DIRECTIONS: From the line that contains "Cancel the Edit DWORD dialog" to the last line of the data below, transcribe every line exactly. Do not include the pictures.

Stored data entries
# # # # #

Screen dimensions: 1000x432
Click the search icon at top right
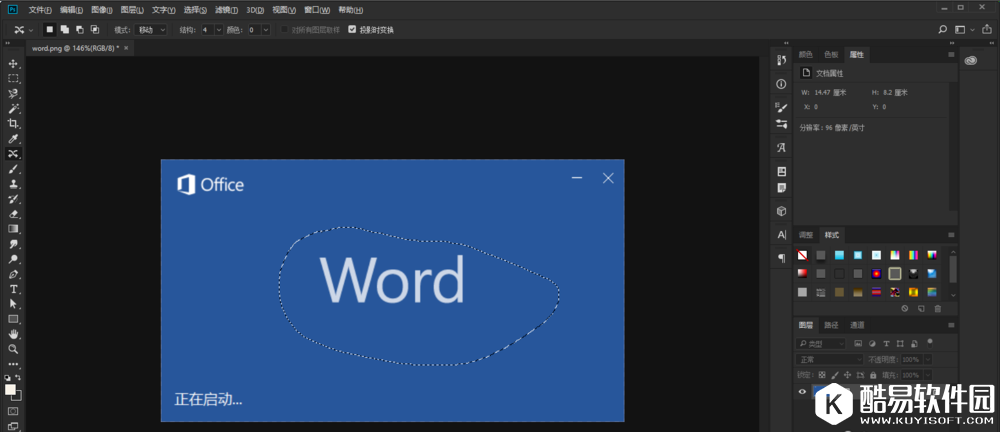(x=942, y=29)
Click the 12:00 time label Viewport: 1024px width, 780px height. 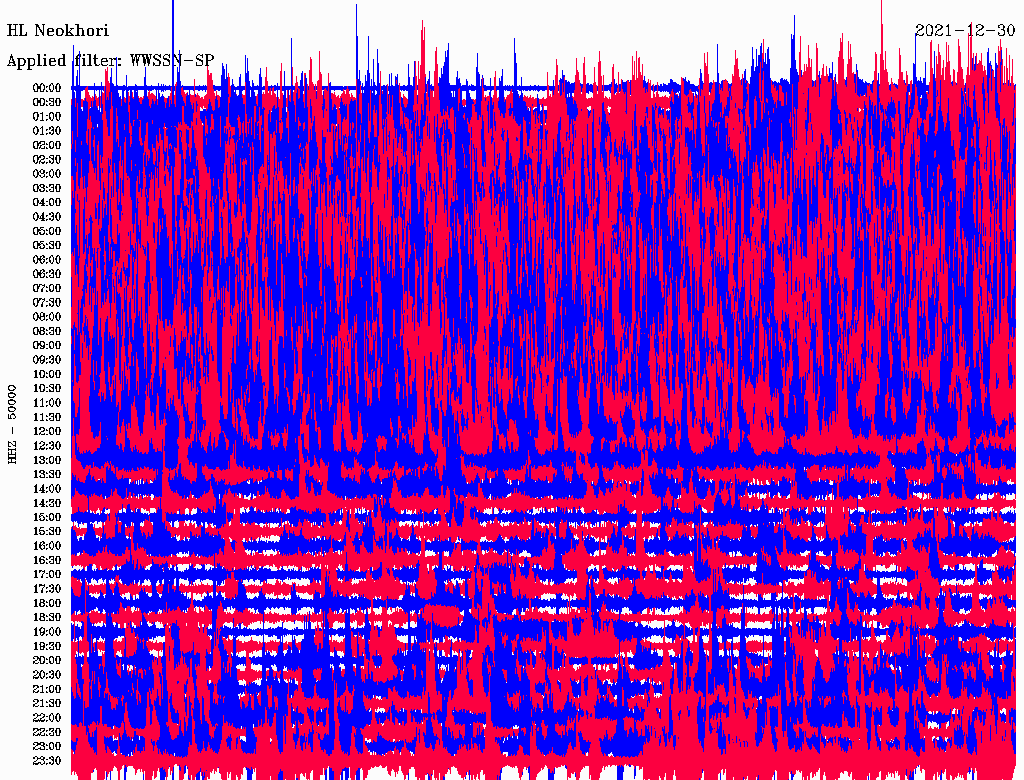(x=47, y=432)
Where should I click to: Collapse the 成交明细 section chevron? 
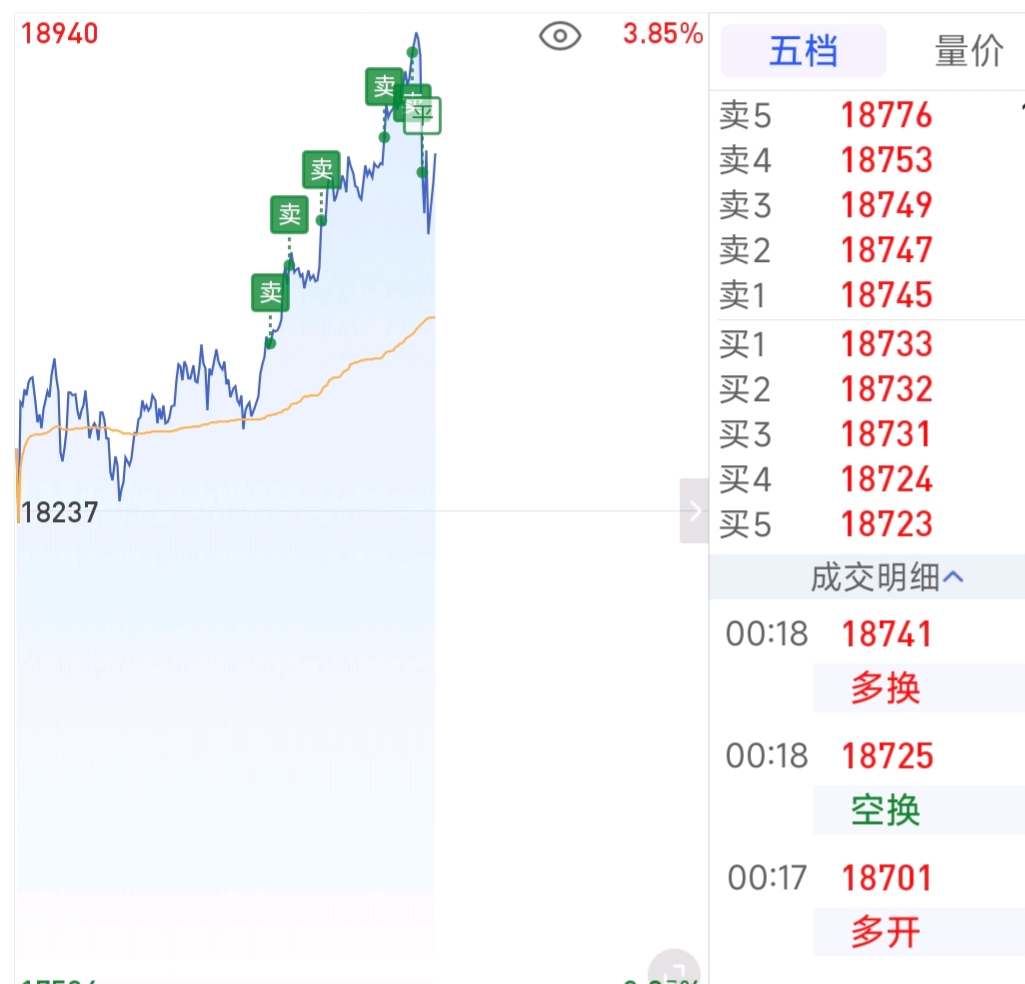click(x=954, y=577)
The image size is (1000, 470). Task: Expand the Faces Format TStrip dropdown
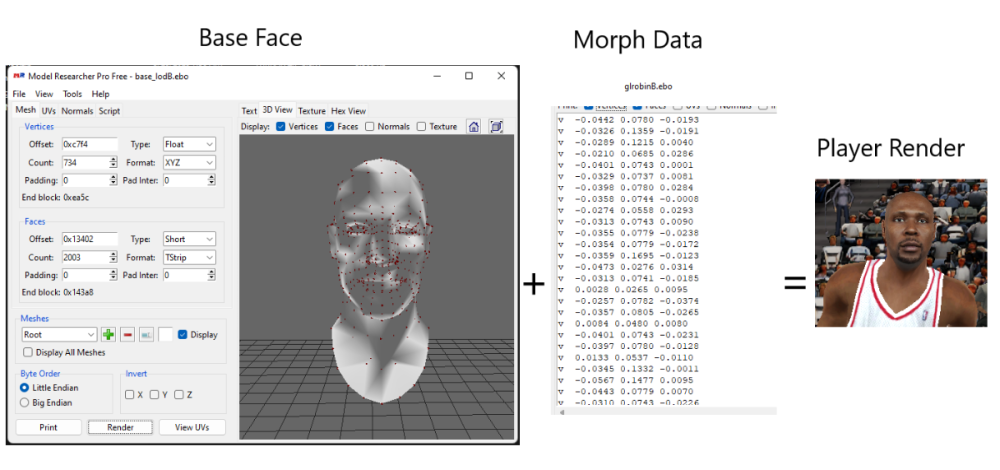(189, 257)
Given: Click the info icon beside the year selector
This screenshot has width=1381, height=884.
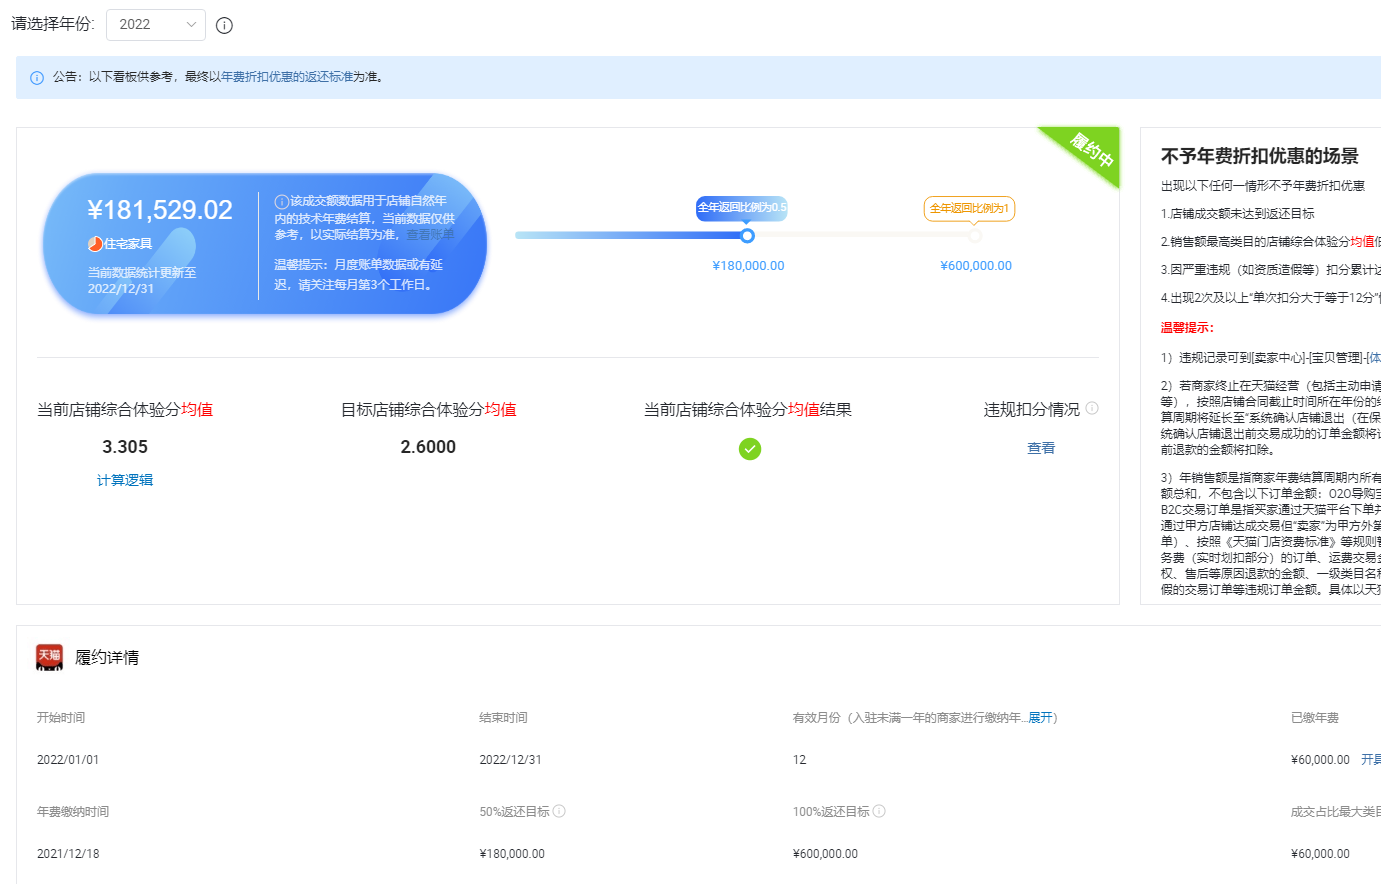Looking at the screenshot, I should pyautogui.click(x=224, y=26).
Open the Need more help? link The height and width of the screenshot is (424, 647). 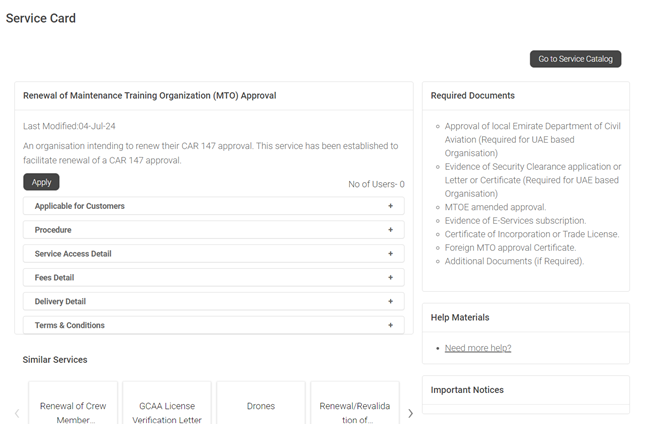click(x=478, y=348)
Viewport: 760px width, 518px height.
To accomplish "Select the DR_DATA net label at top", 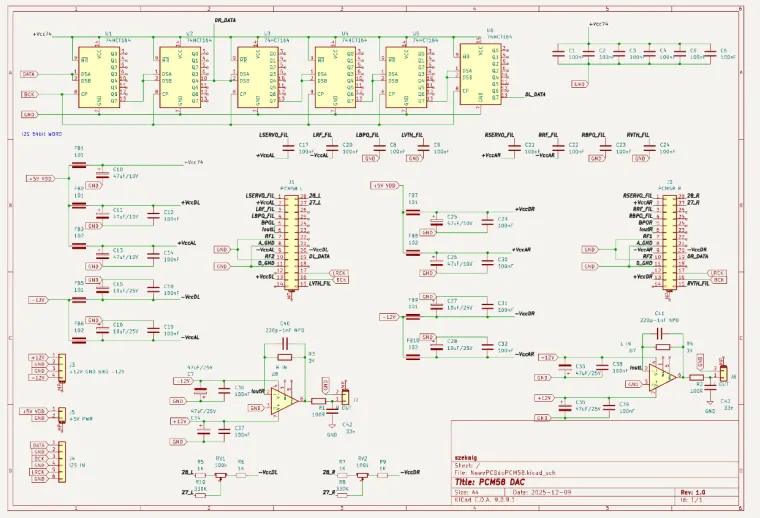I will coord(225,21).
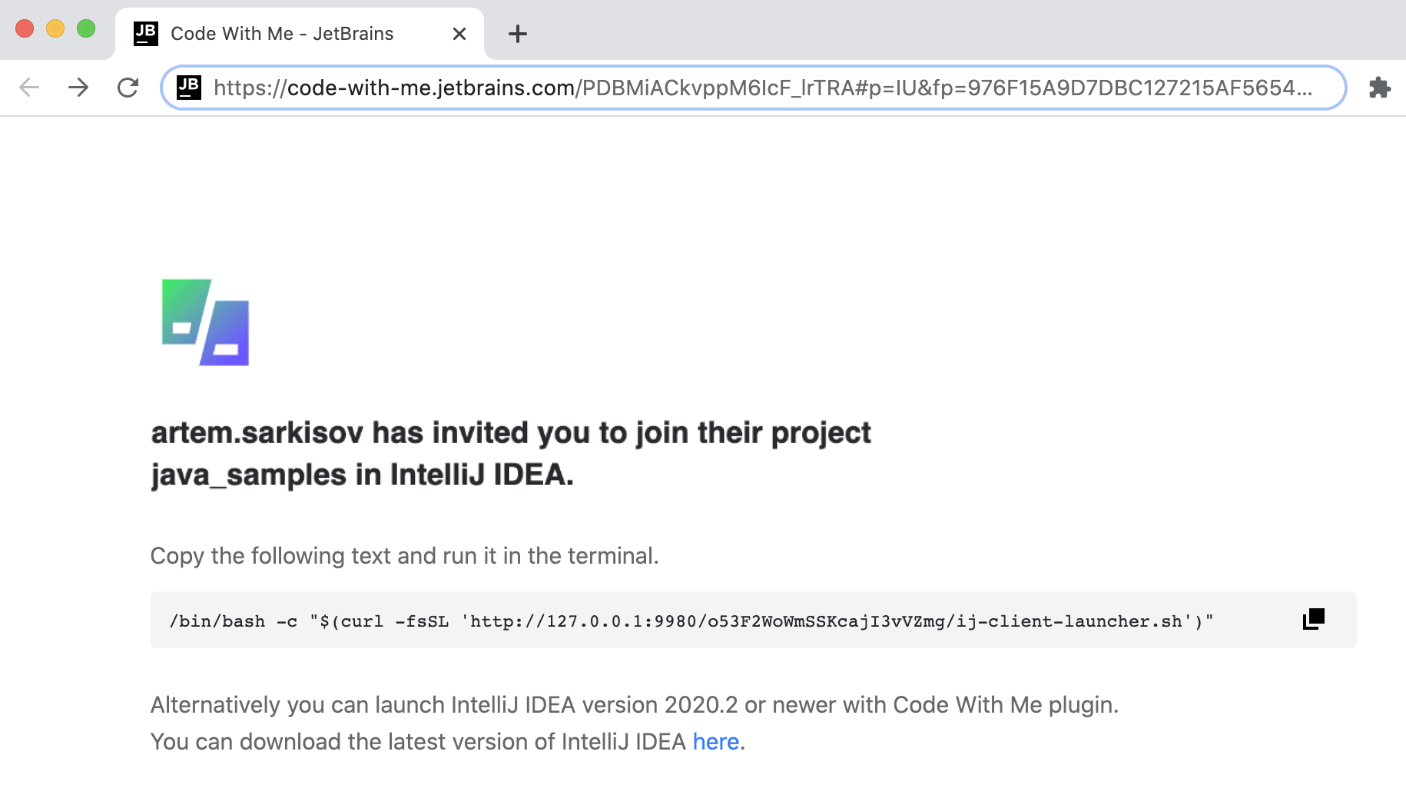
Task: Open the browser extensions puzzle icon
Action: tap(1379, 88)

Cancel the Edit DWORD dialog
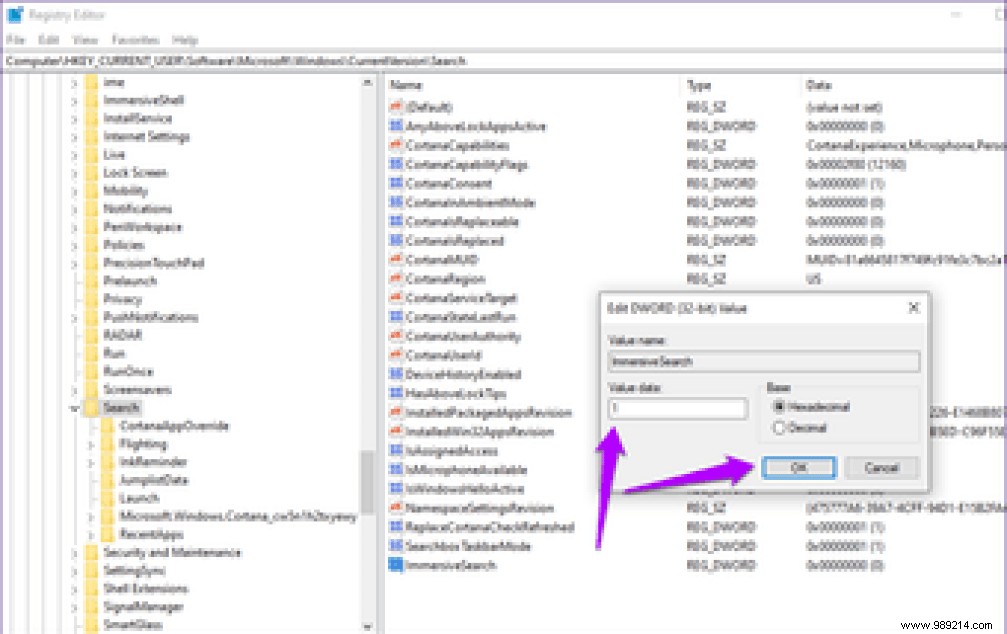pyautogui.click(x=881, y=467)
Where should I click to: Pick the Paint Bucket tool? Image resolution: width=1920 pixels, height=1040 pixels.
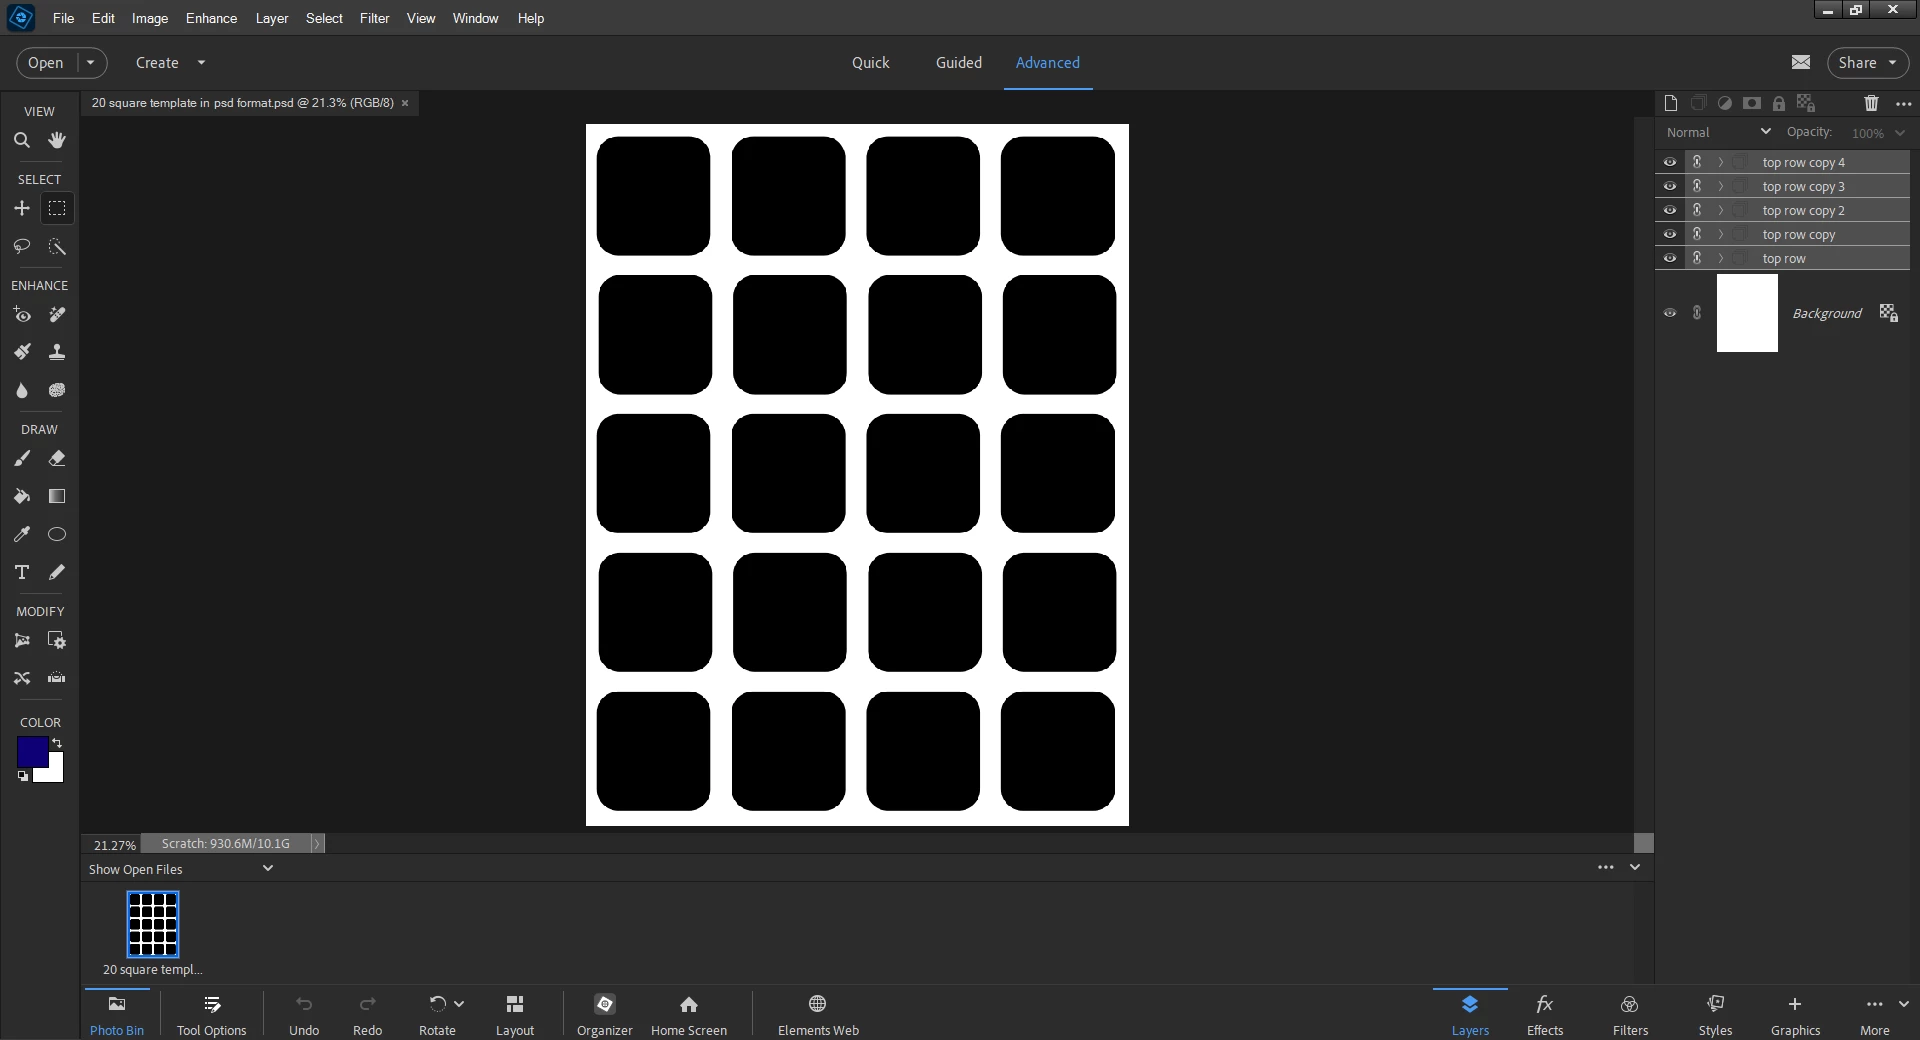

# # # # #

RESULT FOR THIS TASK:
Cancel the Edit DWORD dialog
pyautogui.click(x=881, y=467)
Where should I click to: Pick the Paint Bucket tool? Image resolution: width=1920 pixels, height=1040 pixels.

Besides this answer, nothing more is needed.